AIM OF THE TASK: Which lines of the records contain the word "agent"? Copy each one.

INFORMATION below:

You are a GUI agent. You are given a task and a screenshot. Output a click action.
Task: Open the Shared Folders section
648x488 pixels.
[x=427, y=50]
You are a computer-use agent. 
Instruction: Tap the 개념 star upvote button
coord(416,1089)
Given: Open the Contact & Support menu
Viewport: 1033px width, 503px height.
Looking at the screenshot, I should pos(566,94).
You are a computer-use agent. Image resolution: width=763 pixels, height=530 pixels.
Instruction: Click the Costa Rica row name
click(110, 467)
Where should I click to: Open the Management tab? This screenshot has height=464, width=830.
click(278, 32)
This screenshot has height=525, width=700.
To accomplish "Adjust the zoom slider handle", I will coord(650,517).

End of INFORMATION.
INFORMATION below:

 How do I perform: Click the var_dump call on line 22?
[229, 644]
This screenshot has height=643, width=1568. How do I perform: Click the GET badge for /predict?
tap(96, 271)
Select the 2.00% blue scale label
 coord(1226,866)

End of INFORMATION.

ANSWER TO THIS PROBLEM:
You are a GUI agent. You are given a task and a screenshot. Output a click action.
You are a computer-use agent. 
You are a computer-use agent. Image resolution: width=763 pixels, height=530 pixels.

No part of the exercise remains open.